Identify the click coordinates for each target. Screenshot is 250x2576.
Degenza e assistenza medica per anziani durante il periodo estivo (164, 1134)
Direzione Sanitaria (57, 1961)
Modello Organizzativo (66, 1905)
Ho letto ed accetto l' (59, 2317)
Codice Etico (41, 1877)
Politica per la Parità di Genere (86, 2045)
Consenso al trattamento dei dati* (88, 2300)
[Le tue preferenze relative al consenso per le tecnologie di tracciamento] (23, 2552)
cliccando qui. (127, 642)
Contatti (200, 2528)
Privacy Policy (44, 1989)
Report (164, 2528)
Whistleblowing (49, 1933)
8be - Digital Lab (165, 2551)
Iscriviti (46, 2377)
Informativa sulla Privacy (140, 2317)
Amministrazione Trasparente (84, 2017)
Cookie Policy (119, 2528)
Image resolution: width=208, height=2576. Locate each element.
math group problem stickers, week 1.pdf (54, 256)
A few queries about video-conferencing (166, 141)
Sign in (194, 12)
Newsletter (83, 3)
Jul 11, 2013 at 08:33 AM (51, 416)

· · ·

Task description:
Using the entries above, restate word for word every line from the one that contains "Politica per la Parità di Genere (86, 2045)" through the last.

Your response:
Politica per la Parità di Genere (86, 2045)
Consenso al trattamento dei dati* (88, 2300)
[Le tue preferenze relative al consenso per le tecnologie di tracciamento] (23, 2552)
cliccando qui. (127, 642)
Contatti (200, 2528)
Privacy Policy (44, 1989)
Report (164, 2528)
Whistleblowing (49, 1933)
8be - Digital Lab (165, 2551)
Iscriviti (46, 2377)
Informativa sulla Privacy (140, 2317)
Amministrazione Trasparente (84, 2017)
Cookie Policy (119, 2528)
Image resolution: width=208, height=2576. Locate each element.
math group problem stickers, week 1.pdf (54, 256)
A few queries about video-conferencing (166, 141)
Sign in (194, 12)
Newsletter (83, 3)
Jul 11, 2013 at 08:33 AM (51, 416)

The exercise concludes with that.